(321g) Electric-Field Induced Luminescence Shift for Excited States at Organic Semiconductor Interfaces | AIChE

(321g) Electric-Field Induced Luminescence Shift for Excited States at Organic Semiconductor Interfaces

Authors 

Holmes, R., University of Minnesota
The realization of high efficiency in organic light-emitting devices (OLEDs) requires the harvesting of all electrically generated excitons. In conventional fluorescent materials, this is limited by optically dark spin triplet excitons, leaving only spin singlet excitons to undergo radiative recombination. OLEDs exhibiting thermally assisted delayed fluorescence (TADF) allow harvesting of triplets, maximizing exciton utilization. TADF has been observed for both single molecules and interfacial exciplexes, which are excited states formed between electron donating and accepting molecules. OLEDs based on exciplex electroluminescence continue to grow in efficiency and warrant further study due to their wide tunability in emission color, high OLED efficiency, and the emergent behavior of their delocalized excited states that could influence device performance.
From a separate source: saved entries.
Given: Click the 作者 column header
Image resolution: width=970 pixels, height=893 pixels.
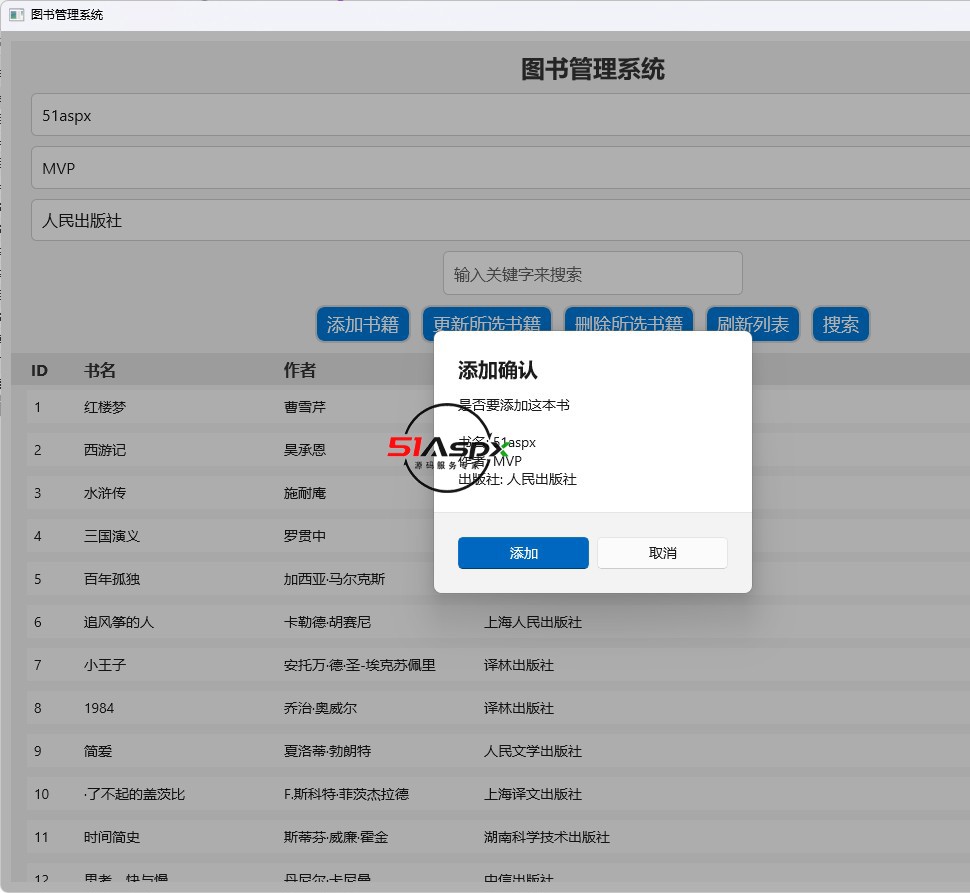Looking at the screenshot, I should [x=300, y=371].
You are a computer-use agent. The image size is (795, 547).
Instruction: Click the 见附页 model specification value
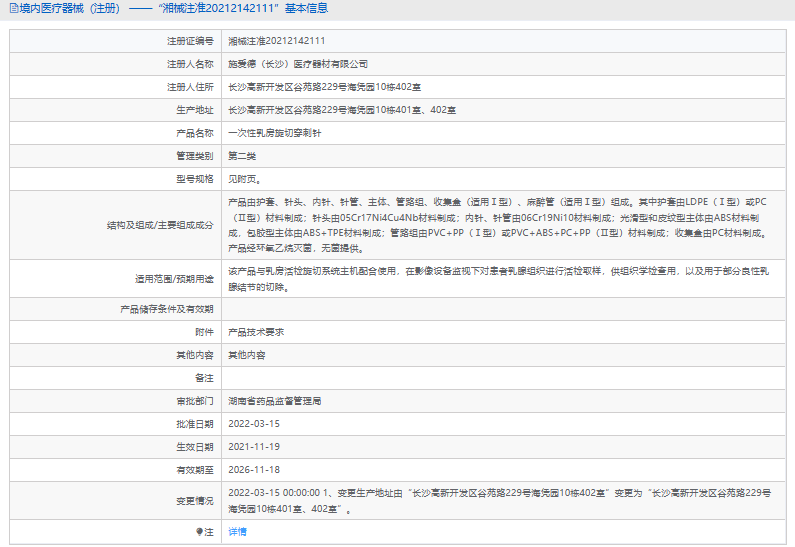coord(244,179)
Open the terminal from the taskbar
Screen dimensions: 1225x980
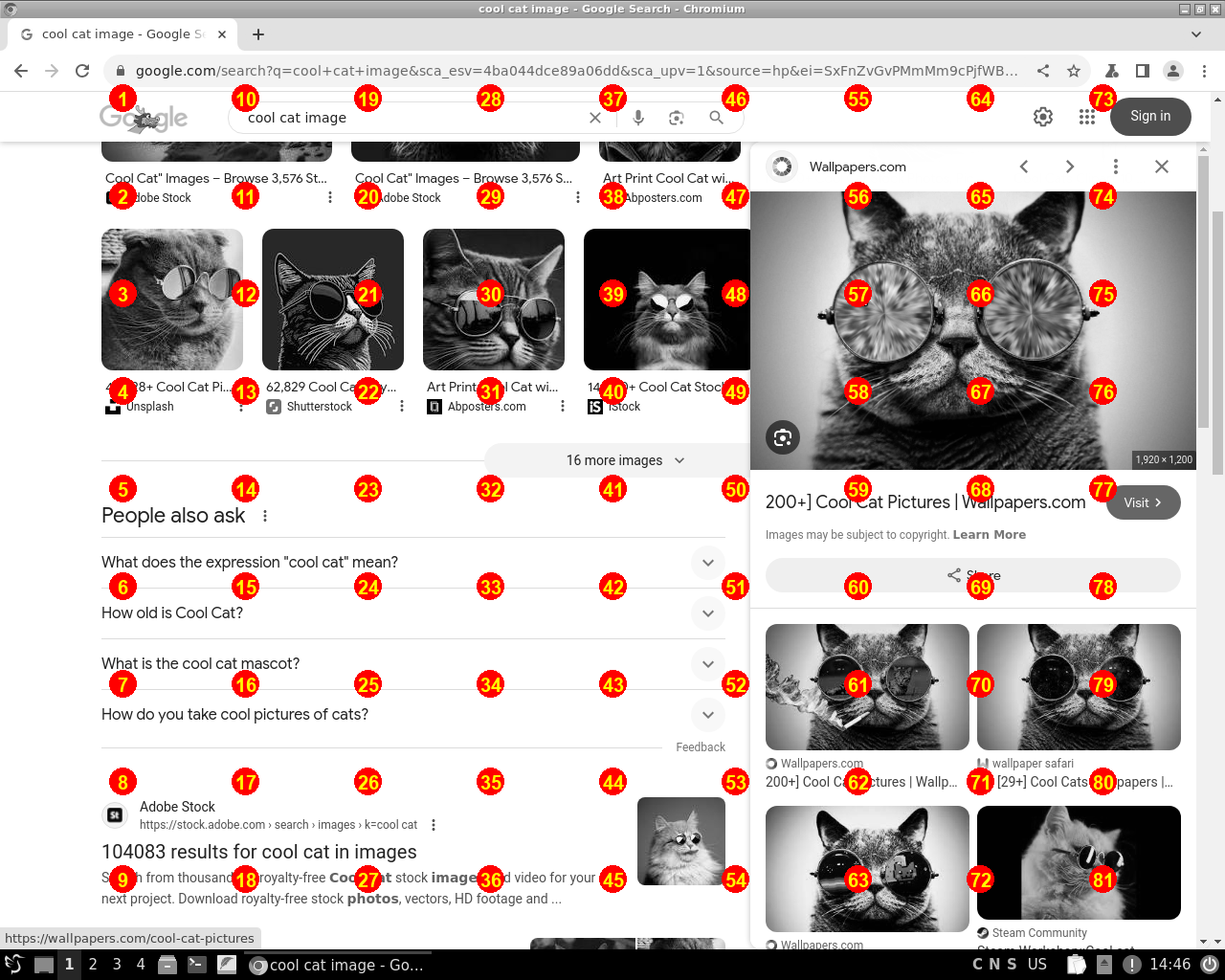tap(196, 965)
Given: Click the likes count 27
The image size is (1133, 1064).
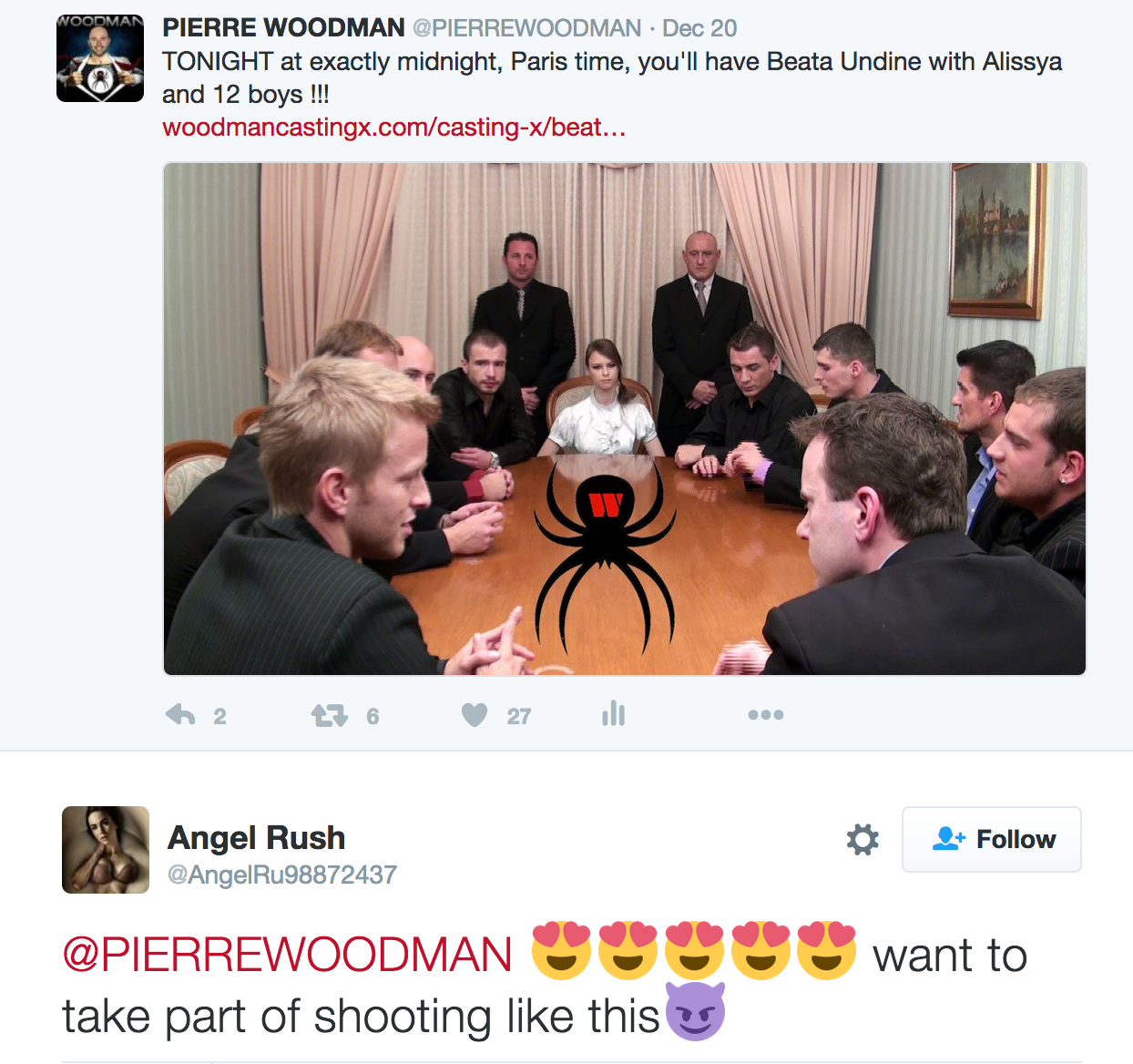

Prior work has demonstrated the sensitivity of exciplex emission energy to external bias, providing an additional route to tune emission color and perhaps photophysics, although the origin of this effect remains unclear. This talk will expand upon earlier indirect study of electric-field induced shifts of exciplex emission energy to explicitly propose an origin of this effect. To predictably control the interfacial electric field, we apply biased, non-injection-type devices and observe a reversible and linearly field-dependent energy shift of exciplex photoluminescence. Further we relate our findings to the more general phenomenon of the giant Stark effect observed in other excitonic material systems. Finally, we note the relationship between our findings in photoluminescence to observations and opportunities for tunable electroluminescence and exciton management in exciplex OLEDs.